(Stored data)

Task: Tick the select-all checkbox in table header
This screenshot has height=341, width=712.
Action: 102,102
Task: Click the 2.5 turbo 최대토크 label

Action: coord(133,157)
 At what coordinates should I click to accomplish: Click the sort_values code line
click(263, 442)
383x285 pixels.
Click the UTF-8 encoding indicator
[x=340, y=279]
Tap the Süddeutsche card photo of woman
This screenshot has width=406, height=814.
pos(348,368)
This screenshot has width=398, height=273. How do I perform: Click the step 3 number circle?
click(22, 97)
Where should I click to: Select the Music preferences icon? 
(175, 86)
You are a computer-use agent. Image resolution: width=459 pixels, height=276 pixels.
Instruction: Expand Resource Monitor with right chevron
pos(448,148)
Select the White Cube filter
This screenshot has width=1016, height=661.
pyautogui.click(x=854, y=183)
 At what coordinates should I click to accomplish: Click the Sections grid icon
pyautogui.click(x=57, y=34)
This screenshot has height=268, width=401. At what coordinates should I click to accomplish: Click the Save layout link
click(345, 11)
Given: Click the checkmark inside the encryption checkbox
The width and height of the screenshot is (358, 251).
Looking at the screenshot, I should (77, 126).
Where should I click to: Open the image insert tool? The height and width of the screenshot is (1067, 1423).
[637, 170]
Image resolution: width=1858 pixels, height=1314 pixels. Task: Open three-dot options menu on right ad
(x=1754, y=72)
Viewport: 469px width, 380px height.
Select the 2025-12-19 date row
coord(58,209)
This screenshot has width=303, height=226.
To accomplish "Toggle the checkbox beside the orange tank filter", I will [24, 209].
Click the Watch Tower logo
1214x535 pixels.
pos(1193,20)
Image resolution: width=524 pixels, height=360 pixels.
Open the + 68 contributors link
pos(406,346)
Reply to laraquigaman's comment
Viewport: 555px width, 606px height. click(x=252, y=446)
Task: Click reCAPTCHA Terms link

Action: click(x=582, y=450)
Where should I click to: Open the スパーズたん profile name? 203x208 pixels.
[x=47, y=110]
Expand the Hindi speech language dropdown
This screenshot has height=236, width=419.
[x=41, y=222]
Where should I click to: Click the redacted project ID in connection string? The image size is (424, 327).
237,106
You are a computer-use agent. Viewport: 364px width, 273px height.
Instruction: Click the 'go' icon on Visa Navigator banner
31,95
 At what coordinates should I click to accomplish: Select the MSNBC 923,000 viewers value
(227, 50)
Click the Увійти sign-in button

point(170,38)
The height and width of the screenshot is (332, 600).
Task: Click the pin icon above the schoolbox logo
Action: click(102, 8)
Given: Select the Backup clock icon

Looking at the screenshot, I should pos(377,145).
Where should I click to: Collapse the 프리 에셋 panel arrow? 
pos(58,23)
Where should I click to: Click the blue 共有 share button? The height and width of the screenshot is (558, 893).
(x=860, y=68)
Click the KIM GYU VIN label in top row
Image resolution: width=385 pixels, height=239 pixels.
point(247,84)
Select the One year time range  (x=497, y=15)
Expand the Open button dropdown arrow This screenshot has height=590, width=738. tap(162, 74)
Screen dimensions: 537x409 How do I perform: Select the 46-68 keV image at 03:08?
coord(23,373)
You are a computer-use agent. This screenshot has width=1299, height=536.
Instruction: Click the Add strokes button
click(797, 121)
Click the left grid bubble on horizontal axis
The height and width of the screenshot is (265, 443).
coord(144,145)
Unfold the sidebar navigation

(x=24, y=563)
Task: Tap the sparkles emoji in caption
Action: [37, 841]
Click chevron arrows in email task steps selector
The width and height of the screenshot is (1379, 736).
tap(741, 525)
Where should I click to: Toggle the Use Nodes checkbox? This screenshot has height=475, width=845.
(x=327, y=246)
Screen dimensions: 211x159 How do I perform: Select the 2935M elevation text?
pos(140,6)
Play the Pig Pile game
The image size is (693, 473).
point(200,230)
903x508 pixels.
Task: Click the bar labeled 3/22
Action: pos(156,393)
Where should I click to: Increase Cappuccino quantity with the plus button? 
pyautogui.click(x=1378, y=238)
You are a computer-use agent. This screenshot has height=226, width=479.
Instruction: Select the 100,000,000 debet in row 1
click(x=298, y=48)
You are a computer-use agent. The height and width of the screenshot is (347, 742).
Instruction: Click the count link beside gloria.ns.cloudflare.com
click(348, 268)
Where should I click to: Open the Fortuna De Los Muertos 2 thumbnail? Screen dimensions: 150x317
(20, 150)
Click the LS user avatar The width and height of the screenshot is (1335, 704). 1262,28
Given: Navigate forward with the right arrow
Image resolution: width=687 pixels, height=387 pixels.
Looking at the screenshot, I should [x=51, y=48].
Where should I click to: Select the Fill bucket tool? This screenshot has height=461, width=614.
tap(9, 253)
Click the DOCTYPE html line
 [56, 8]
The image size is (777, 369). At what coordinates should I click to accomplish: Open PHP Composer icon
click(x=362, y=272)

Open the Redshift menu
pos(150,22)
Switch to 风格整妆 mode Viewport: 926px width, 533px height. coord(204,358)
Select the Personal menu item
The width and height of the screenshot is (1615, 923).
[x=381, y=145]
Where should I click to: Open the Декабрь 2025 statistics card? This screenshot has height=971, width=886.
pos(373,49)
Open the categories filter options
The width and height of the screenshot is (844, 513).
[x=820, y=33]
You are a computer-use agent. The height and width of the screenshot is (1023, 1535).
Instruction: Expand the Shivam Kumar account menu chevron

(Work required)
Can you write out all the lines above again, swapping "Resource Monitor" for "Task Manager" and leaving everything else as it is?

(Output of the exercise)
Task: Tick the select-all checkbox in table header
This screenshot has height=341, width=712.
Action: 102,102
Task: Click the 2.5 turbo 최대토크 label

Action: coord(133,157)
 At what coordinates should I click to accomplish: Click the sort_values code line
click(263, 442)
383x285 pixels.
Click the UTF-8 encoding indicator
[x=340, y=279]
Tap the Süddeutsche card photo of woman
This screenshot has width=406, height=814.
pos(348,368)
This screenshot has width=398, height=273. How do I perform: Click the step 3 number circle?
click(22, 97)
Where should I click to: Select the Music preferences icon? 
(175, 86)
You are a computer-use agent. Image resolution: width=459 pixels, height=276 pixels.
Instruction: Expand Task Manager with right chevron
pos(448,148)
Select the White Cube filter
This screenshot has width=1016, height=661.
pyautogui.click(x=854, y=183)
 At what coordinates should I click to accomplish: Click the Sections grid icon
pyautogui.click(x=57, y=34)
This screenshot has height=268, width=401. At what coordinates should I click to accomplish: Click the Save layout link
click(345, 11)
Given: Click the checkmark inside the encryption checkbox
The width and height of the screenshot is (358, 251).
Looking at the screenshot, I should (77, 126).
Where should I click to: Open the image insert tool? The height and width of the screenshot is (1067, 1423).
[637, 170]
Image resolution: width=1858 pixels, height=1314 pixels. Task: Open three-dot options menu on right ad
(x=1754, y=72)
Viewport: 469px width, 380px height.
Select the 2025-12-19 date row
coord(58,209)
This screenshot has width=303, height=226.
To accomplish "Toggle the checkbox beside the orange tank filter", I will [24, 209].
Click the Watch Tower logo
1214x535 pixels.
pos(1193,20)
Image resolution: width=524 pixels, height=360 pixels.
Open the + 68 contributors link
pos(406,346)
Reply to laraquigaman's comment
Viewport: 555px width, 606px height. click(x=252, y=446)
Task: Click reCAPTCHA Terms link

Action: click(x=582, y=450)
Where should I click to: Open the スパーズたん profile name? 203x208 pixels.
[x=47, y=110]
Expand the Hindi speech language dropdown
This screenshot has height=236, width=419.
[x=41, y=222]
Where should I click to: Click the redacted project ID in connection string? The image size is (424, 327).
237,106
You are a computer-use agent. Viewport: 364px width, 273px height.
Instruction: Click the 'go' icon on Visa Navigator banner
31,95
 At what coordinates should I click to accomplish: Select the MSNBC 923,000 viewers value
(227, 50)
Click the Увійти sign-in button

point(170,38)
The height and width of the screenshot is (332, 600).
Task: Click the pin icon above the schoolbox logo
Action: click(102, 8)
Given: Select the Backup clock icon

Looking at the screenshot, I should pos(377,145).
Where should I click to: Collapse the 프리 에셋 panel arrow? 
pos(58,23)
Where should I click to: Click the blue 共有 share button? The height and width of the screenshot is (558, 893).
(x=860, y=68)
Click the KIM GYU VIN label in top row
Image resolution: width=385 pixels, height=239 pixels.
point(247,84)
Select the One year time range  (x=497, y=15)
Expand the Open button dropdown arrow This screenshot has height=590, width=738. tap(162, 74)
Screen dimensions: 537x409 How do I perform: Select the 46-68 keV image at 03:08?
coord(23,373)
You are a computer-use agent. This screenshot has width=1299, height=536.
Instruction: Click the Add strokes button
click(797, 121)
Click the left grid bubble on horizontal axis
The height and width of the screenshot is (265, 443).
coord(144,145)
Unfold the sidebar navigation

(x=24, y=563)
Task: Tap the sparkles emoji in caption
Action: [37, 841]
Click chevron arrows in email task steps selector
The width and height of the screenshot is (1379, 736).
tap(741, 525)
Where should I click to: Toggle the Use Nodes checkbox? This screenshot has height=475, width=845.
(x=327, y=246)
Screen dimensions: 211x159 How do I perform: Select the 2935M elevation text?
pos(140,6)
Play the Pig Pile game
The image size is (693, 473).
point(200,230)
903x508 pixels.
Task: Click the bar labeled 3/22
Action: pos(156,393)
Where should I click to: Increase Cappuccino quantity with the plus button? 
pyautogui.click(x=1378, y=238)
You are a computer-use agent. This screenshot has height=226, width=479.
Instruction: Select the 100,000,000 debet in row 1
click(x=298, y=48)
You are a computer-use agent. The height and width of the screenshot is (347, 742).
Instruction: Click the count link beside gloria.ns.cloudflare.com
click(348, 268)
Where should I click to: Open the Fortuna De Los Muertos 2 thumbnail? Screen dimensions: 150x317
(20, 150)
Click the LS user avatar The width and height of the screenshot is (1335, 704). 1262,28
Given: Navigate forward with the right arrow
Image resolution: width=687 pixels, height=387 pixels.
Looking at the screenshot, I should [x=51, y=48].
Where should I click to: Select the Fill bucket tool? This screenshot has height=461, width=614.
tap(9, 253)
Click the DOCTYPE html line
 [56, 8]
The image size is (777, 369). At what coordinates should I click to accomplish: Open PHP Composer icon
click(x=362, y=272)

Open the Redshift menu
pos(150,22)
Switch to 风格整妆 mode Viewport: 926px width, 533px height. coord(204,358)
Select the Personal menu item
The width and height of the screenshot is (1615, 923).
[x=381, y=145]
Where should I click to: Open the Декабрь 2025 statistics card? This screenshot has height=971, width=886.
pos(373,49)
Open the categories filter options
The width and height of the screenshot is (844, 513).
[x=820, y=33]
You are a computer-use agent. The height and width of the screenshot is (1023, 1535).
Instruction: Expand the Shivam Kumar account menu chevron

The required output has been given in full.